Zhong Shengqiang, Dekkers Jack C M, Fernando Rohan L, Jannink Jean-Luc
Department of Agronomy, Iowa State University, Ames, Iowa 50011, USA.
Genetics. 2009 May;182(1):355-64. doi: 10.1534/genetics.108.098277. Epub 2009 Mar 18.
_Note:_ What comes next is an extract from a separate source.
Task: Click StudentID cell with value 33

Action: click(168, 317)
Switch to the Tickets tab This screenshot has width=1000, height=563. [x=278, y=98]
We compared the accuracies of four genomic-selection prediction methods as affected by marker density, level of linkage disequilibrium (LD), quantitative trait locus (QTL) number, sample size, and level of replication in populations generated from multiple inbred lines. Marker data on 42 two-row spring barley inbred lines were used to simulate high and low LD populations from multiple inbred line crosses: the first included many small full-sib families and the second was derived from five generations of random mating. True breeding values (TBV) were simulated on the basis of 20 or 80 additive QTL. Methods used to derive genomic estimated breeding values (GEBV) were random regression best linear unbiased prediction (RR-BLUP), Bayes-B, a Bayesian shrinkage regression method, and BLUP from a mixed model analysis using a relationship matrix calculated from marker data. Using the best methods, accuracies of GEBV were comparable to accuracies from phenotype for predicting TBV without requiring the time and expense of field evaluation. We identified a trade-off between a method's ability to capture marker-QTL LD vs. marker-based relatedness of individuals. The Bayesian shrinkage regression method primarily captured LD, the BLUP methods captured relationships, while Bayes-B captured both. Under most of the study scenarios, mixed-model analysis using a marker-derived relationship matrix (BLUP) was more accurate than methods that directly estimated marker effects, suggesting that relationship information was more valuable than LD information. When markers were in strong LD with large-effect QTL, or when predictions were made on individuals several generations removed from the training data set, however, the ranking of method performance was reversed and BLUP had the lowest accuracy.
我们比较了四种基因组选择预测方法的准确性,这些方法受标记密度、连锁不平衡(LD)水平、数量性状位点(QTL)数量、样本量以及由多个近交系产生的群体中的重复水平影响。利用42个两行春大麦近交系的标记数据,模拟了多个近交系杂交产生的高LD群体和低LD群体:第一个群体包含许多小的全同胞家系,第二个群体来自五代随机交配。基于20个或80个加性QTL模拟了真实育种值(TBV)。用于推导基因组估计育种值(GEBV)的方法有随机回归最佳线性无偏预测(RR-BLUP)、贝叶斯B方法(一种贝叶斯收缩回归方法)以及使用从标记数据计算出的亲缘关系矩阵进行混合模型分析的BLUP方法。使用最佳方法时,GEBV的准确性与基于表型预测TBV的准确性相当,且无需进行田间评估的时间和费用。我们发现了一种权衡,即方法捕捉标记-QTL LD的能力与基于标记的个体亲缘关系之间的权衡。贝叶斯收缩回归方法主要捕捉LD,BLUP方法捕捉亲缘关系,而贝叶斯B方法两者都能捕捉。在大多数研究场景下,使用基于标记的亲缘关系矩阵的混合模型分析(BLUP)比直接估计标记效应的方法更准确,这表明亲缘关系信息比LD信息更有价值。然而,当标记与大效应QTL处于强LD状态时,或者当对与训练数据集相隔几代的个体进行预测时,方法性能的排名会颠倒,BLUP的准确性最低。